- Bow Bridge
- Interactive map of Bow Bridge
- Coordinates: 34°58′01″S 116°57′11″E﻿ / ﻿34.967°S 116.953°E
- Country: Australia
- State: Western Australia
- LGA: Shire of Denmark;
- Location: 451 km (280 mi) S of Perth; 37 km (23 mi) W of Denmark;

Government
- • State electorate: Warren-Blackwood;
- • Federal division: O'Connor;

Area
- • Total: 112.9 km^{2} (43.6 sq mi)
- Elevation: 13 m (43 ft)

Population
- • Total: 75 (SAL 2021)
- Postcode: 6333
Localities around Bow Bridge
| Tingledale | Trent | Kentdale |
| Nornalup | Bow Bridge | Kentdale |
| Peaceful Bay | Southern Ocean | Parryville |

= Bow Bridge, Western Australia =

Locality in the Shire of Denmark, Western Australia

Bow Bridge is a rural locality of the Shire of Denmark in the Great Southern region of Western Australia. It is located between Denmark and Walpole on the South Coast Highway. It is also situated on the Bow River. To the south it borders the Southern Ocean and the Irwin Inlet and, in the east, the Kent River.

Much of the locality is covered by protected areas, with the Walpole-Nornalup National Park in the west and the Quarram and Mehniup Nature Reserves in the south-west. The Owingup Nature Reserve is only partially located within Bow Bridge, in the east, along the Kent River.

Farms were established in the area prior to 1917.

The townsite now consists primarily of the roadhouse that overlooks the bridge. The roadhouse was established prior to 1960 and operates as a fuel station, post office, grocery store and cafe.

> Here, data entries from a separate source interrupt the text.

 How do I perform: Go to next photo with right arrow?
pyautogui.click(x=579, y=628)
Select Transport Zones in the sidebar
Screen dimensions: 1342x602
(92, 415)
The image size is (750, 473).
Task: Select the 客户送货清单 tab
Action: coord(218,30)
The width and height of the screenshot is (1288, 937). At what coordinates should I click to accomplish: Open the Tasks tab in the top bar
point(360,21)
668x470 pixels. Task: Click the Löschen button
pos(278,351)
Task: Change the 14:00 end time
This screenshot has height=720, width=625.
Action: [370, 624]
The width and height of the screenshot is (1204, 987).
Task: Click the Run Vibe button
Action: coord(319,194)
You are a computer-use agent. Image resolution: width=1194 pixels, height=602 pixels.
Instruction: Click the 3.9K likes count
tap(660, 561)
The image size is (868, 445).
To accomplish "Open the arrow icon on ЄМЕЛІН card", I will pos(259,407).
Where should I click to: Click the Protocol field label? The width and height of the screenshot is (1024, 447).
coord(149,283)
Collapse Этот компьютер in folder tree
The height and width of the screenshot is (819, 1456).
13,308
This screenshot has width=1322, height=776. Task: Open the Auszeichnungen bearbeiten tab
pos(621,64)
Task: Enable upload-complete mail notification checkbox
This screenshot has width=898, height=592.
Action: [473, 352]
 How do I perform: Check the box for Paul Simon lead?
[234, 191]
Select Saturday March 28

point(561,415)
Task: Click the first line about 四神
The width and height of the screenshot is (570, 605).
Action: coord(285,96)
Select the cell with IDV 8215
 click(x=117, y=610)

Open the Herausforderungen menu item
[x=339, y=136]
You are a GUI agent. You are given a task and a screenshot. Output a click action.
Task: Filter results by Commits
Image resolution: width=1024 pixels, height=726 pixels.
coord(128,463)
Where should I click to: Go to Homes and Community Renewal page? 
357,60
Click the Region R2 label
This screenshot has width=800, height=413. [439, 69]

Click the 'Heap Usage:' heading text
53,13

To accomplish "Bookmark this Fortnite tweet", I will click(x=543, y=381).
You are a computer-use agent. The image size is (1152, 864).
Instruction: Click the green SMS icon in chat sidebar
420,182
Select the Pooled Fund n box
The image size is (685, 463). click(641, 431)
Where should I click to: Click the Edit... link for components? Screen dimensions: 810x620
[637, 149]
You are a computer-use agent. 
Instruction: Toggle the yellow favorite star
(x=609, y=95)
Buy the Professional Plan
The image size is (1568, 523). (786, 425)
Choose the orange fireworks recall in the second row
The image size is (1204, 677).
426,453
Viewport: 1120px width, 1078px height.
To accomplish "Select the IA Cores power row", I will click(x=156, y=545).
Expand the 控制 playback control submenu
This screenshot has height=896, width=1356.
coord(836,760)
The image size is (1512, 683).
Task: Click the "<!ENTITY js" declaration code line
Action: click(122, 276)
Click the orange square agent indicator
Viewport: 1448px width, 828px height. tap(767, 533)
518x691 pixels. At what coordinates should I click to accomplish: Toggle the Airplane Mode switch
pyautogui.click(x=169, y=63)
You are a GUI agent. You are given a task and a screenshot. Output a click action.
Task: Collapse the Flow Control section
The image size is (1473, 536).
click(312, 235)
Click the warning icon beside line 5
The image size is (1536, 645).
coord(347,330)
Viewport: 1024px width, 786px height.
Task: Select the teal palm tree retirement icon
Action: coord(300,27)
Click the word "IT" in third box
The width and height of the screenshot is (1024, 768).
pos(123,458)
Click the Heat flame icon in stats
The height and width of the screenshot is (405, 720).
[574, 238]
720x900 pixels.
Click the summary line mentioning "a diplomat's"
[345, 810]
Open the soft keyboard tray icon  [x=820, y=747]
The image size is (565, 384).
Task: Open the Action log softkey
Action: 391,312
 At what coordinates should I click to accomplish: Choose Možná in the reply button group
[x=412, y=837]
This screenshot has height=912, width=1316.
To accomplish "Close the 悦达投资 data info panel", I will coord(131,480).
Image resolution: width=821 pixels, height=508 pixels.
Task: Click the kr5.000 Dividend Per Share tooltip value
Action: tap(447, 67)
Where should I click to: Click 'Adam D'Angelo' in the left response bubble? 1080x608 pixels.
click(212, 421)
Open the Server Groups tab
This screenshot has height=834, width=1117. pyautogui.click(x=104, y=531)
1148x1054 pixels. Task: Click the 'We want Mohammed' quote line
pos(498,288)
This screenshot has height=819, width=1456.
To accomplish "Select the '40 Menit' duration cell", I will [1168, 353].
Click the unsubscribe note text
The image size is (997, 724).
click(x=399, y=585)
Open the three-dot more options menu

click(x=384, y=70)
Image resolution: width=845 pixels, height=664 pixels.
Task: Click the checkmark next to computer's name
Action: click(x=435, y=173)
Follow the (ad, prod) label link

The siding of Kent River, Quarram and Marks on the Elleker to Nornalup railway line were located in the current locality of Bow Bridge. All three opened in 1929 and closed in 1957.

==Nature reserves==
The following named and unnamed nature reserves are located within Bow Bridge. All are located within the Warren bioregion:
- Mehniup Nature Reserve was gazetted on 7 March 1930 and has a size of 2.85 km2.
- Owingup Nature Reserve was gazetted on 16 June 1989 and has a size of 24.59 km2.
- Quarram Nature Reserve was gazetted on 6 February 1976 and has a size of 38.25 km2.
- Unnamed WA31468 Nature Reserve was gazetted on 4 August 1972 and has a size of 0.99 km2.